#### Required task 1
For the text summarization guide below, state whether each statement agrees with it: (a) the IDC projects that digital data circulating annually will reach 180 zettabytes in 2025; (b) the author plans to cover the whole topic in a single post; (c) the quoted definition says a summary is no longer than a third of the original. Answer yes or no for each and quote the deciding words from the guide.
#### Required task 2
Print the part of the text summarization guide below that runs from "As a summary, some" down to "an initial solution.", word for word.

A Guide on Text Summarization using NLP techniques

During the execution of my capstone project in the Machine Learning Engineer Nanodegree in Udacity, I studied in some depth about the problem of text summarization. For that reason, I am going to write a series of articles about it, from the definition of the problem and some approaches to solve it, showing some basic implementations and algorithms and describing and testing some more advanced techniques. It will take me some posts for the next few weeks or months.

I will also take advantage of powerful tools like Amazon SageMaker containers, hyperparameter tuning, transformers and Weights & Biases logging to show you how to use them to improve and evaluate the performance of the models.

As a summary, some of the future posts will introduce:

Exploratory Data Analysis for text, to dive deeper in the features of the text and its distribution of words.
Extractive solutions: Using a simple function from a popular library, gensim, and a Sentence clustering algorithm.
Abstractive summarization using LSTMs and the attention mechanism
The Pointer Generation network, an extension from an encoder-decoder, a mix between extractive and abstractive algorithms.
The Transformer model, extending the attention concept to an initial solution.
Advanced transformer models like T5 or BART from the fantastic library, transformers by Huggingface.
Etc,…

Overview

With the rise of information technologies, globalization and Internet, an enormous amount of information is created daily, including a large volume of written texts. The International Data Corporation (IDC) projects that the total amount of digital data circulating annually around the world would sprout "from 4.4 zettabytes in 2013 to hit 180 zettabytes in 2025" [1]. Dealing with such a huge amount of data is a current problem where automatization techniques can help many industries and businesses.

For example, hundreds or thousands of news are published around the world in a few hours and people do not want to read a full article for ten minutes, So, the development of automatic techniques to get short, concise and understandable summaries would be of great help to many global companies and organizations.

Another use case is social media monitoring, many companies or organizations need to be notified when tweets about their products or brand are mentioned to prepare an appropriate and quick response to them. Other fields of interest are legal contract analysis, question answering and bots, etc.

Problem Statement

Text Summarization is a challenging problem these days and it can be defined as a technique of shortening a long piece of text to create a coherent and fluent short summary having only the main points in the document.

But, what is a summary? It is a "text that is produced from one or more texts, that contains a significant portion of the information in the original text(s), and that is no longer than half of the original text(s) [3]. Summarization clearly involves both these still poorly understood processes, and adds a third (condensation, abstraction, generalization)". Or as it is described in [4], text summarization is "the process of distilling the most important information from a source (or sources) to produce an abridged version for a particular user (or user)and task (or tasks)."

At this moment, it is a very active field of research and the state-of-the-art solutions are still not so successful than we could expect.

#### Information provided
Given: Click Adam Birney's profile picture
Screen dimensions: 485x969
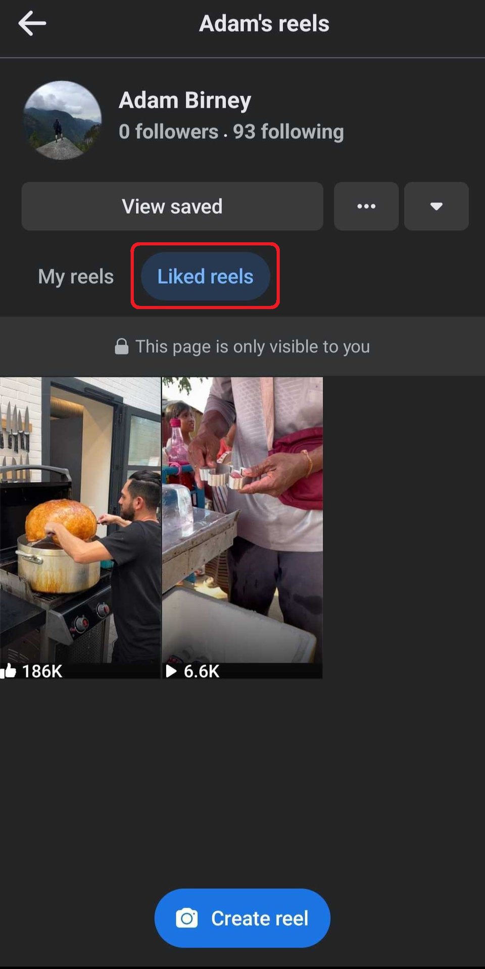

#### Expected output 1
(a) Yes: "from 4.4 zettabytes in 2013 to hit 180 zettabytes in 2025"
(b) No: "It will take me some posts for the next few weeks or months."
(c) No: "no longer than half of the original text(s)"

#### Expected output 2
As a summary, some of the future posts will introduce:

Exploratory Data Analysis for text, to dive deeper in the features of the text and its distribution of words.
Extractive solutions: Using a simple function from a popular library, gensim, and a Sentence clustering algorithm.
Abstractive summarization using LSTMs and the attention mechanism
The Pointer Generation network, an extension from an encoder-decoder, a mix between extractive and abstractive algorithms.
The Transformer model, extending the attention concept to an initial solution.